Dbt_snowplow_web: Adding context data

Hi!

I’m wondering for quite some time already what would be the best / recommended way to get context data to the page_views, sessions and users models in the dbt snowplow web package.

I know there are examples in the repo, but I’m still stuck with a lot of problems.

What I’m doing right now:

I have a user_context. Starting from the base_events_this_run table, I’m building my own context_this_run table and from there I I’m building a incremental context_pv, context_session and context_user table. These get joined to the respective models (page_views, sessions and users) then.

This is easy for the page_views table, but for the sessions and users table I have to replicate a lot of the logic Snowplow built already somewhere just to be able to join the contexts and still be able to do partition pruning. For example I won’t have a user first session start_tstamp in my models… Also sessions can start earlier than what I will have in my this_run tables and so I won’t be able to merge them to the session table.
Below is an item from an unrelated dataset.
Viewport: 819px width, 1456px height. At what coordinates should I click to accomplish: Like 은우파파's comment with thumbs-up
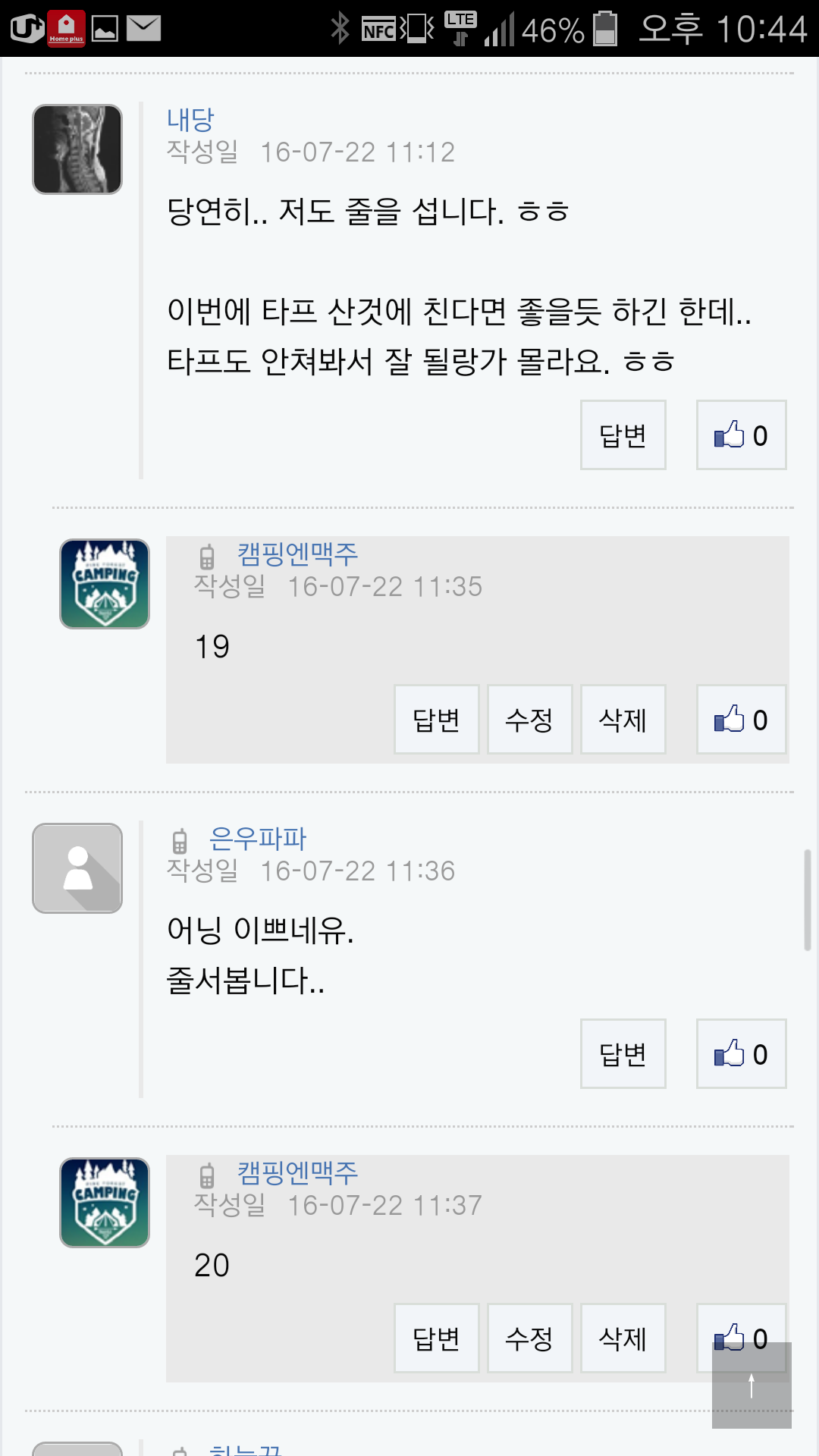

Also right now I’m materializing views that join the default models with my context models. The querying becomes quite expensive though. On the other hand, it is a real pain and quite expensive to re-run everything, when the user context adds new fields.

What would you recommend? What is the best way to solve this. I was thinking about replacing all the packages default _this_run tables on the way and add my contexts to each of them.

Thanks for your input!

Best
Andreas

Assuming you aren’t on redshift, the base_events_this_run table in each package should contain any contexts from your events data. (If you are on redshift/postgres, currently this is a lot of work to do and we are looking at ways to support it in the future but don’t have anything locked down at the moment.)

If the logic for uniquely defining the context at a page view, session, and user level is pretty simple, I would probably suggest that you disable the _derived models in the package, and simply overwrite them with a model that uses the relevant _this_run table and joins on your unique-per-level context (from the base_events_this_run table). This way you keep the benefits of all the logic and processing done on each of the derived tables, and upgrading remains easy in the future, but can also add your context information. These are what we call custom incremental models.

For page views and sessions, because we always re-process the whole session, the code would look something like this (pseudo-type code, not run):

-- my_custom_page_views_derived
{{
  config(
    materialized='incremental',
    unique_key='page_view_id',
    upsert_date_key='start_tstamp',
    sort='start_tstamp',
    dist='page_view_id',
    partition_by = snowplow_utils.get_value_by_target_type(bigquery_val = {
      "field": "start_tstamp",
      "data_type": "timestamp"
    }, databricks_val='start_tstamp_date'),
    cluster_by=snowplow_web.web_cluster_by_fields_page_views(),
    tags=["derived"],
    sql_header=snowplow_utils.set_query_tag(var('snowplow__query_tag', 'snowplow_dbt')),
    tblproperties={
      'delta.autoOptimize.optimizeWrite' : 'true',
      'delta.autoOptimize.autoCompact' : 'true'
    },
    snowplow_optimize = true
  )
}}


select a.*,
b.my_custom_context
  {% if target.type in ['databricks', 'spark'] -%}
  , DATE(start_tstamp) as start_tstamp_date
  {%- endif %}
from {{ ref('snowplow_web_page_views_this_run') }} a
left join (
-- YOU'RE LOGIC HERE
select distinct page_view_id, my_custom_context from {{ ref('snowplow_web_base_events_this_run') }} 
) b on a.page_view_id  = b.page_view_id
where {{ snowplow_utils.is_run_with_new_events('snowplow_web') }} --returns false if run doesn't contain new events.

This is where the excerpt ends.